Re: [PATCH] perf: Optimize perf_pmu_migrate_context()

From: Paul E. McKenney
Date: Mon Apr 03 2023 - 18:51:43 EST


On Tue, Apr 04, 2023 at 12:07:30AM +0200, Thomas Gleixner wrote:
> On Mon, Apr 03 2023 at 11:08, Peter Zijlstra wrote:
> > Thomas reported that offlining CPUs spends a lot of time in
> > synchronize_rcu() as called from perf_pmu_migrate_context() even though
> > he's not actually using uncore events.
>
> That happens when offlining CPUs from a socket > 0 in the same order how
> those CPUs have been brought up.

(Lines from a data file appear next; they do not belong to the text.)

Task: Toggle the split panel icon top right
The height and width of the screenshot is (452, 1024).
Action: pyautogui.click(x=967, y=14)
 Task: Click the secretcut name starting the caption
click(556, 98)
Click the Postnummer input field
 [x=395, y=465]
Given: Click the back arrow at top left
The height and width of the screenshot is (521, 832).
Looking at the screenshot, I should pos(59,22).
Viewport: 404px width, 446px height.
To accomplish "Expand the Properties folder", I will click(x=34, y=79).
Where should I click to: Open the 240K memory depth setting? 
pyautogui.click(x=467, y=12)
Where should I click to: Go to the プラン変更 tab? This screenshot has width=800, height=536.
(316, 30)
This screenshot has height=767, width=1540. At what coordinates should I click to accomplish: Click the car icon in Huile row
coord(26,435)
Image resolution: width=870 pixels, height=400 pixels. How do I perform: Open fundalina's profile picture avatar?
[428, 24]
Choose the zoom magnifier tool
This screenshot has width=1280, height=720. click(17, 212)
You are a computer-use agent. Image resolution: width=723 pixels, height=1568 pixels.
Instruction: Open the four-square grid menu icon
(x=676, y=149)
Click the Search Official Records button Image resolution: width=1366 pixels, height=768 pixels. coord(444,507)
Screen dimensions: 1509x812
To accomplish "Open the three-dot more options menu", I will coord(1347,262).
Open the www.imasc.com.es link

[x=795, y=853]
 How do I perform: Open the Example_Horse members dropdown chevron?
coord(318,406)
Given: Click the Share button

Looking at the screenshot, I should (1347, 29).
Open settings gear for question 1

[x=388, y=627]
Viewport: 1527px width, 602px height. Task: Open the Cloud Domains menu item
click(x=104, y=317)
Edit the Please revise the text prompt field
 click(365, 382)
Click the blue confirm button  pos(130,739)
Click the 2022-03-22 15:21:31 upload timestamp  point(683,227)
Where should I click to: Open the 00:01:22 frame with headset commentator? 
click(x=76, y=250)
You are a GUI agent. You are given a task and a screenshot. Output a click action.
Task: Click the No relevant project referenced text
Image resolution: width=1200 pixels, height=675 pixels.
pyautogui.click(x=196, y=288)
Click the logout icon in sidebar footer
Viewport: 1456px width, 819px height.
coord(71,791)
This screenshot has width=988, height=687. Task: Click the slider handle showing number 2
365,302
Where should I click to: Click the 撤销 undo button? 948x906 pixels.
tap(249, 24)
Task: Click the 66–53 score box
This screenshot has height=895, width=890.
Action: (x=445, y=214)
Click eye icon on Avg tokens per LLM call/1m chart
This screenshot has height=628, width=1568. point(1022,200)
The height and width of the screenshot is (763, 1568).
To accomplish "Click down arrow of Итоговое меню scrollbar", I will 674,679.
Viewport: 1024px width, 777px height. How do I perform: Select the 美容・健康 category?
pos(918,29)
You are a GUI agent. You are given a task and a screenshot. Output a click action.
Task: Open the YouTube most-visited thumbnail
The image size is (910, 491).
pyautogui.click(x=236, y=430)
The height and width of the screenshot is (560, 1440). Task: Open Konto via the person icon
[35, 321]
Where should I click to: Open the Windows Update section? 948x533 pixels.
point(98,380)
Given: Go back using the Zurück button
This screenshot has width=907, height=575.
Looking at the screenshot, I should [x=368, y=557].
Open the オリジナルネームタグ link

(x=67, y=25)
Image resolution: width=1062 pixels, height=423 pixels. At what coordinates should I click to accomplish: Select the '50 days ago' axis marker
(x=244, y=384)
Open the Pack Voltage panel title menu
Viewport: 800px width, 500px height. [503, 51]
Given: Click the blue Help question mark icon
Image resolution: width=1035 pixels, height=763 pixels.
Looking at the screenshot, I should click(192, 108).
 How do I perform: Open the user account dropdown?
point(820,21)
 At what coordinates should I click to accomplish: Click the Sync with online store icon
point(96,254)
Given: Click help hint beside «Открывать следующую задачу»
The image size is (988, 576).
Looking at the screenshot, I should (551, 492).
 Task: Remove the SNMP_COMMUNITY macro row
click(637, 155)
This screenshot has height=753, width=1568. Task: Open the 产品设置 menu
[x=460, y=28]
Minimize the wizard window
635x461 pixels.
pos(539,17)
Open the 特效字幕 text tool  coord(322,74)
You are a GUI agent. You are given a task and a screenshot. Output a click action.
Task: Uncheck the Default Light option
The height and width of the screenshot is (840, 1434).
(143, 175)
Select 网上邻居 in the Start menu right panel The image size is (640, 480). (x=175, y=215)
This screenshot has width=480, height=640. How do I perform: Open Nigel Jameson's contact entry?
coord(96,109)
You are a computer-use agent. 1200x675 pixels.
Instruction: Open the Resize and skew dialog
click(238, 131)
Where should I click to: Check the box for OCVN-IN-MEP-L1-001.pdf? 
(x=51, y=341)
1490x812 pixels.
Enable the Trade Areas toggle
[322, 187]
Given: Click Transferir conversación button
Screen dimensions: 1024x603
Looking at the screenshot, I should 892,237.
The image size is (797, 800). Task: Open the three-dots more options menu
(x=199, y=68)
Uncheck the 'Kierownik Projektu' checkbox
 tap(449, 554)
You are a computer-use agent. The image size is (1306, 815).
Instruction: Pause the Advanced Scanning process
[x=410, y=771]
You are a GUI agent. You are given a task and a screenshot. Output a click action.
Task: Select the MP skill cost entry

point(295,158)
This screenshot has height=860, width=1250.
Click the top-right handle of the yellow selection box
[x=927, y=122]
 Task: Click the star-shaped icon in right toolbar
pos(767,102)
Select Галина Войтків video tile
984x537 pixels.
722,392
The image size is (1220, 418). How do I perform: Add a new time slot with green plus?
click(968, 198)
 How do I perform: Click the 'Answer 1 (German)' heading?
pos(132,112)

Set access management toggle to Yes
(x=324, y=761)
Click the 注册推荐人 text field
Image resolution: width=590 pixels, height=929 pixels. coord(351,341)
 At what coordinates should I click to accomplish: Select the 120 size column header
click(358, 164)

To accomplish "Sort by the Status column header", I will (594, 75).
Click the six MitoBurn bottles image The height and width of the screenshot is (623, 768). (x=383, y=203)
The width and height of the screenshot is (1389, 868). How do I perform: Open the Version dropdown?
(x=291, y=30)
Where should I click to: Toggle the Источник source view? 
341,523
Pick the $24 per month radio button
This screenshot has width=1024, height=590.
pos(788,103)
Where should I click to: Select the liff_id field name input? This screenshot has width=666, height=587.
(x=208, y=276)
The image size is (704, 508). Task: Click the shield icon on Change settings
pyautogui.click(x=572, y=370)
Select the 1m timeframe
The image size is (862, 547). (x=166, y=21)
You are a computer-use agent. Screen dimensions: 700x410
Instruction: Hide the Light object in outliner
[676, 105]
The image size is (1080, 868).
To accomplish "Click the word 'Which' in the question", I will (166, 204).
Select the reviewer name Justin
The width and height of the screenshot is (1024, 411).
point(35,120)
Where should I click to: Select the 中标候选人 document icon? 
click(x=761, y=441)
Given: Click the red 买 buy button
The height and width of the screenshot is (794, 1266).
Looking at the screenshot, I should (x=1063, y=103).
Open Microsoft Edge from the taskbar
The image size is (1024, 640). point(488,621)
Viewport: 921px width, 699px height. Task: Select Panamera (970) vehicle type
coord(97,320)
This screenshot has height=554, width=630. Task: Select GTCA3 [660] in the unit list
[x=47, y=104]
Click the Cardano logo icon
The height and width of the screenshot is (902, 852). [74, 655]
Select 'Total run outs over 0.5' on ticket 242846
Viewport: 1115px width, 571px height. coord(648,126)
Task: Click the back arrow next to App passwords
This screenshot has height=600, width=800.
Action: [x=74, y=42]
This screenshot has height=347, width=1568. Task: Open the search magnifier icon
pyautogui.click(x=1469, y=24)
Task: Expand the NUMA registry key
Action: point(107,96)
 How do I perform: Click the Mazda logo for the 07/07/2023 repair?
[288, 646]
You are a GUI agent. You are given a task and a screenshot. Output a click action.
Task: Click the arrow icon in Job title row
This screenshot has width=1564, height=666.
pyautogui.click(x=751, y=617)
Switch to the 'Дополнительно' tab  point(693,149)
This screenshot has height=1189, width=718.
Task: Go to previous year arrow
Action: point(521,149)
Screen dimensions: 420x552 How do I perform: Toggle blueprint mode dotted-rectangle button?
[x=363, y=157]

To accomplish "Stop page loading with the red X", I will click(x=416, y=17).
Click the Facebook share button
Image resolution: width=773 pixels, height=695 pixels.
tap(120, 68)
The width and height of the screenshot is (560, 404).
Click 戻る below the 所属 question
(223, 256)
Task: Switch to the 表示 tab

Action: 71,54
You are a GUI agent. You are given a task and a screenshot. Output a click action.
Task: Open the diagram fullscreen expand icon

On socket 0 this is not observable
> unless the bogus CPU0 offlining hack is enabled.
>
> If the offlining happens in the reverse order then all is shiny.
>
> The reason is that the first online CPU on a socket gets the uncore
> events assigned and when it is offlined then those are moved to the next
> online CPU in the same socket.
>
> On a SKL-X with 56 threads per sockets this results in a whopping _1_
> second delay per thread (except for the last one which shuts down the
> per socket uncore events with no delay because there are no users) due
> to 62 times of pointless synchronize_rcu() invocations where each takes
> ~16ms on a HZ=250 kernel.
>
> Which in turn is interesting because that machine is completely idle
> other than running the offline muck...
>
> > Turns out, the thing is unconditionally waiting for RCU, even if there's
> > no actual events to migrate.
> >
> > Fixes: 0cda4c023132 ("perf: Introduce perf_pmu_migrate_context()")
> > Reported-by: Thomas Gleixner <tglx@xxxxxxxxxxxxx>
> > Signed-off-by: Peter Zijlstra (Intel) <peterz@xxxxxxxxxxxxx>
> > Tested-by: Thomas Gleixner <tglx@xxxxxxxxxxxxx>
>
> Reviewed-by: Thomas Gleixner <tglx@xxxxxxxxxxxxx>

Yow! ;-)

Assuming that all the events run under RCU protection, as in preemption
disabled:

Reviewed-by: Paul E. McKenney <paulmck@xxxxxxxxxx>